Later this year, Apple will also open an Apple Developer Academy in Detroit. The academy is designed to empower young black entrepreneurs, creators and coders, helping them develop the skills needed for jobs in a rapidly growing iOS app economy. Started in collaboration with Michigan State University, the Apple Developer Academy curriculum will be open to all learners in Detroit, regardless of their educational background or have any previous coding experience.

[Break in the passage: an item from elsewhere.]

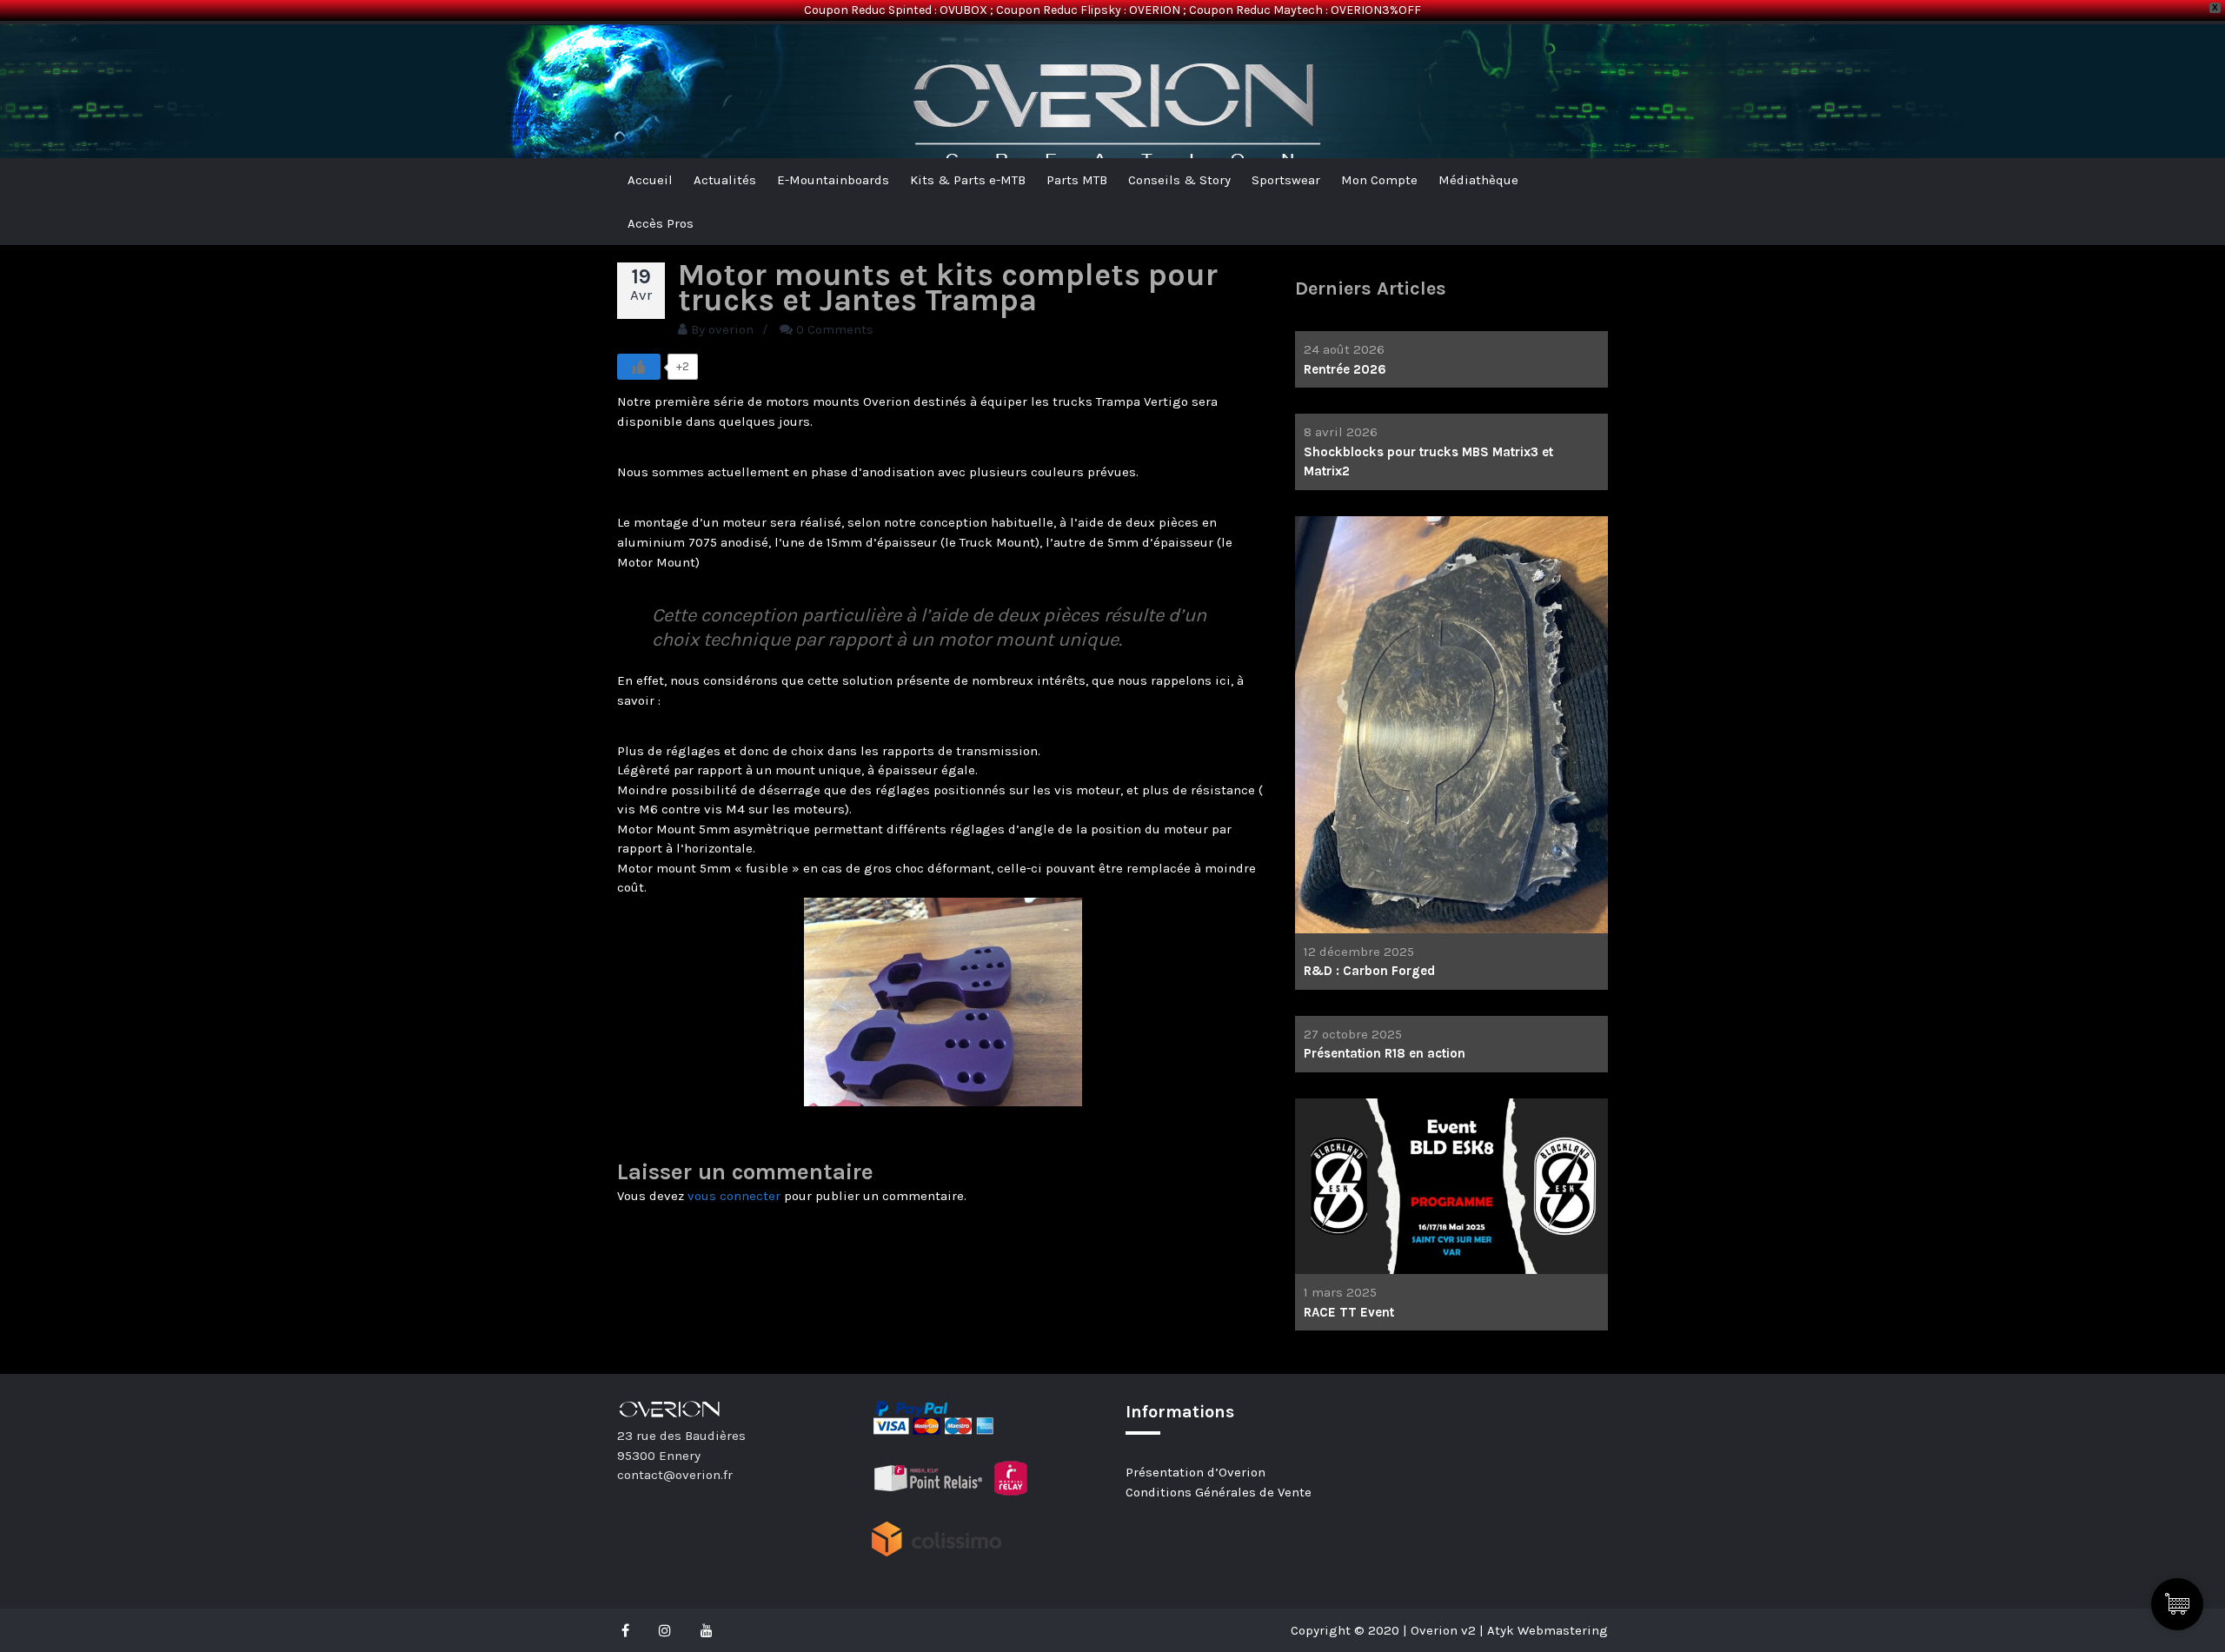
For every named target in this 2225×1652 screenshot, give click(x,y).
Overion (665, 53)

In addition, Apple is today announcing two new investments in venture capital and banking spaces, with both projects designed to provide capital to minority-owned businesses. To support its investment in 1,000 companies with diverse founders over the next 20 years, the company will invest $ 10 million with Harlem Capital. In addition to providing capital to entrepreneurs of color, Harlem Capital will also lend its expertise to Apple’s broader efforts to expand access to economic opportunity. The firm will provide guidance and advice to students at the Detroit Developer Academy and participate in Apple’s Entrepreneur Camp for Black Founders and Developers. Apple will also support Harlem Capital’s internship program, which focuses on opening doors for aspiring women and minority investors.
The company will also invest $ 25 million in Siebert Williams Shank’s Clear Vision Impact Fund, which provides capital to small and medium-sized businesses with an emphasis on minority-owned companies. The fund looks to support businesses that operate or serve in underscore markets, and it promotes inclusive growth initiatives.

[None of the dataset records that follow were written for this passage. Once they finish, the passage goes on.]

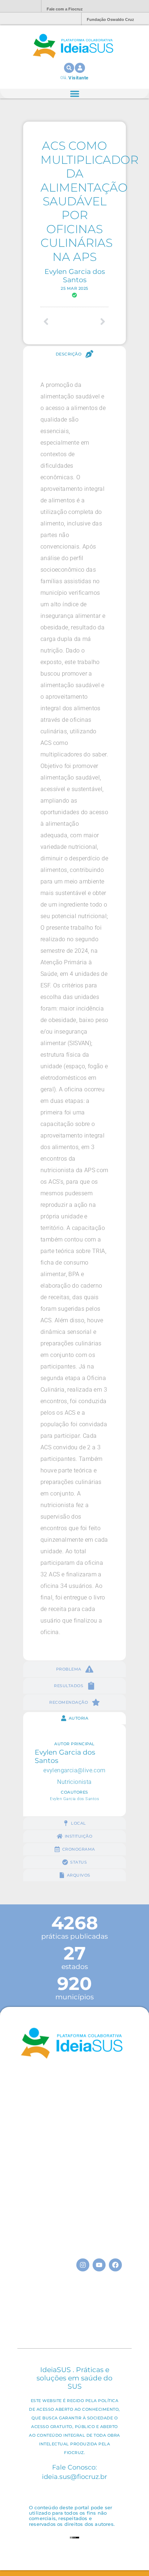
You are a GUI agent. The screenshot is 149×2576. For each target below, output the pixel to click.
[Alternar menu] (75, 94)
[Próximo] (91, 321)
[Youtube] (99, 2264)
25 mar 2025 (74, 288)
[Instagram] (82, 2264)
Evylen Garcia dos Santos (74, 275)
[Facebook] (115, 2264)
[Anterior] (57, 321)
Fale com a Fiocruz (65, 9)
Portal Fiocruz (18, 6)
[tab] (74, 354)
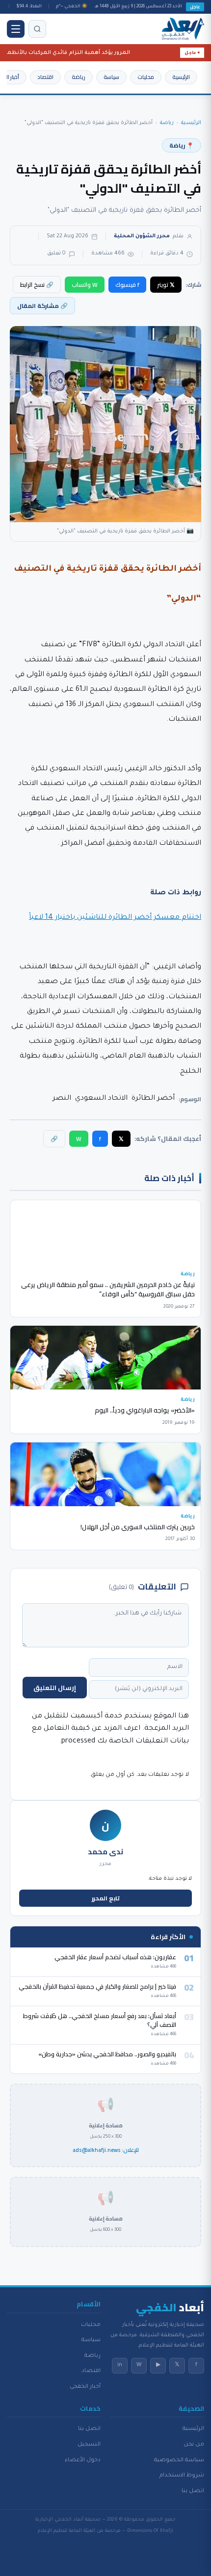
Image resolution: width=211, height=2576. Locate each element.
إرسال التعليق (54, 1687)
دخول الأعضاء (83, 2460)
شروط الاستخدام (181, 2475)
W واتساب (85, 284)
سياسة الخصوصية (179, 2460)
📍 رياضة (181, 145)
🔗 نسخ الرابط (36, 284)
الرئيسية (181, 77)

Finally, Apple is making a contribution to The King Center, a living memorial to the legacy of Dr. Martin Luther King Jr., to share his teachings and inspire new generations to carry on their unfinished work. The following week, Drs. King’s daughter and CEO of The King Center, Drs. Bernice A. King will issue a call to encourage young people to give back to their communities as part of Apple’s “Challenge for Change” series – a set guide and learning-based dialogue on issues related to race and inequality Challenges.
The announcements follow news on Tuesday that Apple made a non-product related announcement today. Apple CEO C Team Cook gave an interview with CBS This Morning which focuses on today’s initiative and should air later today.